━━ Excerpt to read ━━
One of the most unfortunate things I've noticed down through the years is how a good instructor slowly, and often unknowingly, begins to buy into his student's beliefs about him.

I have seen this occur more that once with some fairly well known intructors. The problem is people forget that the instructor is human and while he may be a "master of combat" he still suffers from human weaknesses like ego.

We all look for people to pattern certain aspects of our life after, or "model" if your into NLP, but once we begin to invest ourselves into a certain way of thinking our ego begins to assert that this has to be the way or we may just have been wasting our time.

The trick is not to drink the kool aid or at least to recognize when you are. This whole concept was summed up by Bruce Lee in "Enter the Dragon". Think back to the scene where he is lecturing the student and uses the finger pointing to the moon analogy. The line goes something like "don't focus to much on the finger or you will miss all of the heavenly glory".

The instructors in your life are the fingers pointing the way, but the real lessons are hopefully where they are pointing.

PS No I'm not one of those Bruce Lee is the end all and be all of martial arts people, but the guy did have some pretty advanced insights for his time. Oddly enough he inadvertantly created one of the biggest bunch of koolaid consumers of all time and probaly spins in his resting place frequently.

Mark

Anonymous said...

coughgyicoughcough

Stephen Grey said...

One thing also is that I think a lot of MA instructors are not doing so well in life otherwise. They've spent huge amounts of time studying in a field that has become extremely saturated and where power laws hold sway (Zipf distributions) meaning that a few large players control most of the students and money and the reward drops off rapidly from there.

Thus, it seems to stand to reason that they would be highly susceptible to becoming addicted to the few ego-strokes that they get, which are all going to be related to their skill (real or perceived) as doctors of asskicking.

Then there are the guys who are making fair amounts of money by whoring the arts, or selling outright bullshit, but at least their motivation is more obvious if no less odious. These guys tend to "read" a lot more like used car salesmen and I think they're less interesting.

Anonymous said...

And, perhaps, the best of instructors are not worried about themselves, or technique, concept, spirit, dues, floor space, or being the toughest and baddest; they simply help you define your goal, point out the interrupts in your path, and give you a few drills to help you realize, emotionally, that a change needs to (if one wants) be made and that you can make that change. But the student, not the instructor, needs to define that goal; which of the six areas of martial 'arts' does a student wish to become skilled in: philosophy, health and wellness, art, sport, defensive tactics, self-defense or combat? The higher up the scale (toward combat) one wishes to reach, the less an instructor can contribute - i.e: to become good at combat one must kill, and survive the attempts to be killed - even a Marine Corps drill instructor cannot give you this ability. Short story long - seek definition of your goal and then find an instructor who can get you as close as possible to that goal. (Mac)

Anonymous said...

OK, 7 categories; math was never my strong suit (: (Mac)

Anonymous said...

What you describe Renner doing doesn't strike me as all that different than some things you've described yourself doing.

In particular, you once described how you persuaded a man much larger than you to become cooperative and turn aside into a room via merely posture and intent. You communicated a belief to him, the belief that things would be easier for him if he cooperated.

I would call this "the taking of mind". It isn't mystic foo-foo, it's a directly observable phenomenon that can be studied and practiced.

Anonymous said...
━━━
§ **Problems and tasks**
a: Please rewrite the paragraph in the piece on martial arts instructors that begins "One thing also is that I think" in a shorter form, keeping its main points.
b: Carry on the piece on martial arts instructors from the point where it stops.
The material that comes next is from a separate source.
━━ Supplied material ━━
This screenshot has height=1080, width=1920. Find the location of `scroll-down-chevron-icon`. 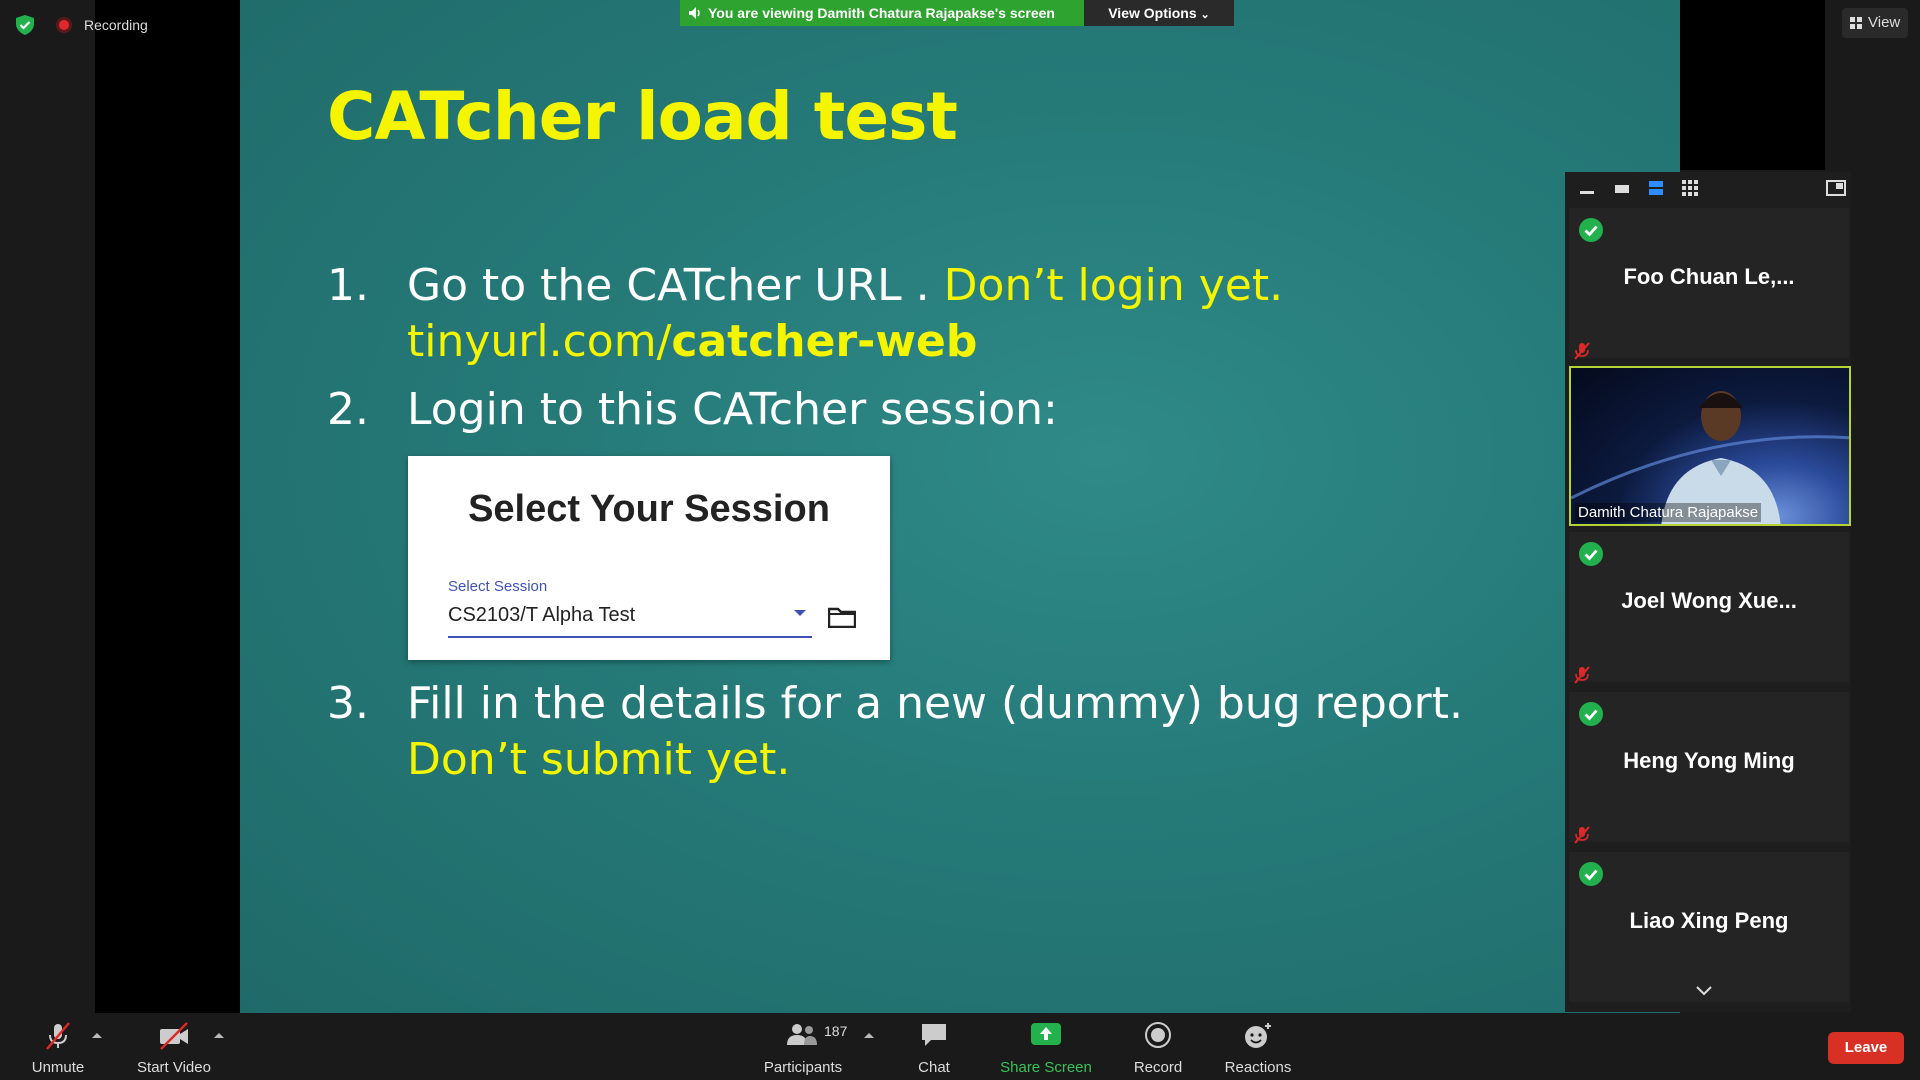

scroll-down-chevron-icon is located at coordinates (1704, 991).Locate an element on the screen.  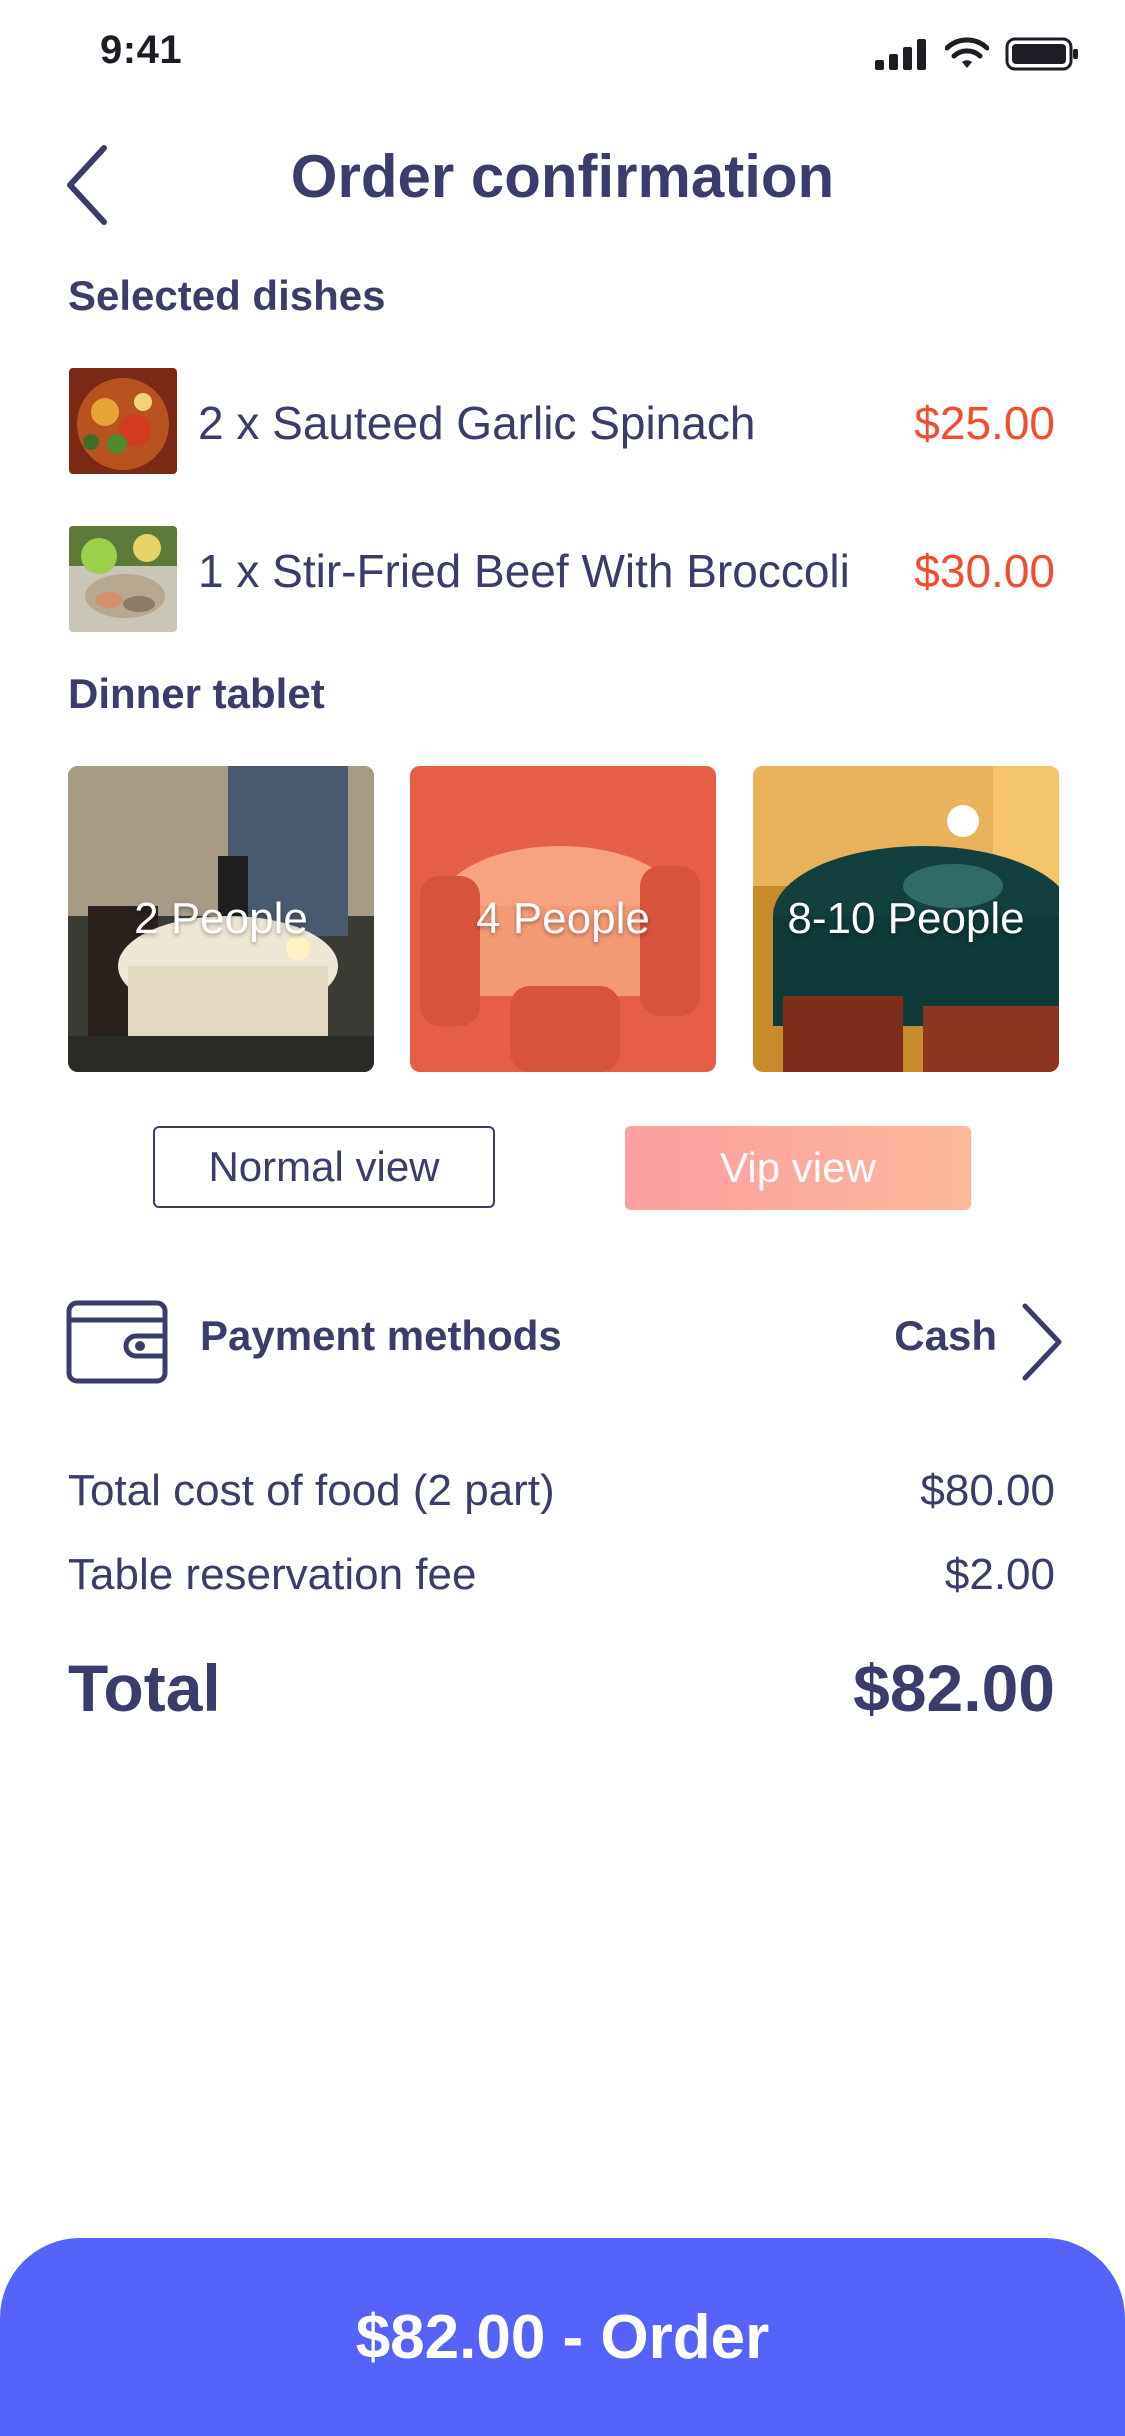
━━━
§ **Outputs for the tasks**
a: The writer thinks many martial arts instructors struggle in other parts of their lives. They have put huge amounts of time into a crowded field ruled by power laws (Zipf distributions). A few big players hold most of the students and money, and rewards drop off sharply for everyone else.

b:
Regarding the seven areas of martial arts... I personally think the distinction in some of those are a little iffy. I like a 3-part model for martial sciences: martial system (combative), martial sport (competitive), and martial art (aesthetic or personally focused). Philosophy as in "why do we fight" only figures in the last mode. Boxers and MMA types, or other competitors don't need philosophy in their endeavors: they're simply fighting for that prize. And in the combative arena, the "why" is simple: to survive. While the tactics chosen are different and the end goal is different, self-defense, survival combat, and defensive tactics are all very much inter-related aspects of the combative side of things. I'd actually reverse the role of an instructor; while an instructor can do only so much to shape the mindset, they can provide the tools for competition or sport -- but they can only lead a student in the philosophical arena.

Regarding "taking of the mind" (nice phrase, by the way), I've found it to be an important skill. I've watched people back off because my presence/personality/attitude conveyed that the cost to resist or bother me would be much higher than they wanted to pay. It's a matter of confidence -- and it's something that I've seen deputies who work the jails really master. Much more so than street cops... who can always fall back on various tools on their bat belt that deputy doesn't have.

Finally, on kool-aid... I think that Rory hits the nail on the head with the requirement for each person to accept the responsibility for their own training and practice. I don't know why some very skilled, very respected (and very much due respect) instructors decide to embellish or come up with silly stories... But it's disconcerting when you realize that a person you respect and trust is trying to sell a line of crap that just doesn't add up, too.

Master Plan said...

This one popped in to my head just now.

A potential reason for otherwise no-BS people to use made up, factually incorrect, etc, bits of info in their instruction might be, not to defend it, just as a possible reason for doing so, to increase the impact of the teaching.

This would depend on the audience as well of course.

If you are, for instance, a woman instructing a womens self-defense seminar, maybe you take a story that you know happened, but that did not happen to you, and rephrase is such that it was a personal experience. It's dishonest, it's not accurate, but...it's also not made up. By couching in a "this happened to me, this worked", do you increase the impact of the story on your trainees?

If so, is that valuable to them?

Similarly if you read a study, in a book, by a guy, about a thing, with a bunch of caveats, but none of that is applicable, do you want to soften your message by adding all of that in?

It would certainly be more honest, but it might also result in certain kinds of confusion on the part of certain kinds of students.

It's easier to say, "90% of all fights end up on the ground therefore you should probably be at least somewhat conversant with rolling around on the ground stuff", than to say, "In a very hard to find study, confined to the arrest techniques of a certain subset of LEO officers, it was shown that in 90% of the arrests used as data that the suspect was at some point on the ground during the incident".

I suppose it's in the "lies you tell children" category of kool-aid, but then...people often do lie to kids, theirs, others, and for reasons they consider to be valid. Given most folks experiences and understandings of violence in the subset of folks that learn "Martial Arts" I would think that...in many ways they *are* children.

So. Not to defend the practice, but, as a possible reason why folks might engage in such behavior in spite of being "good" people.

Stephen Grey said...

That's interesting. It's one of the few arguments for telling people that unarmed knife defenses work.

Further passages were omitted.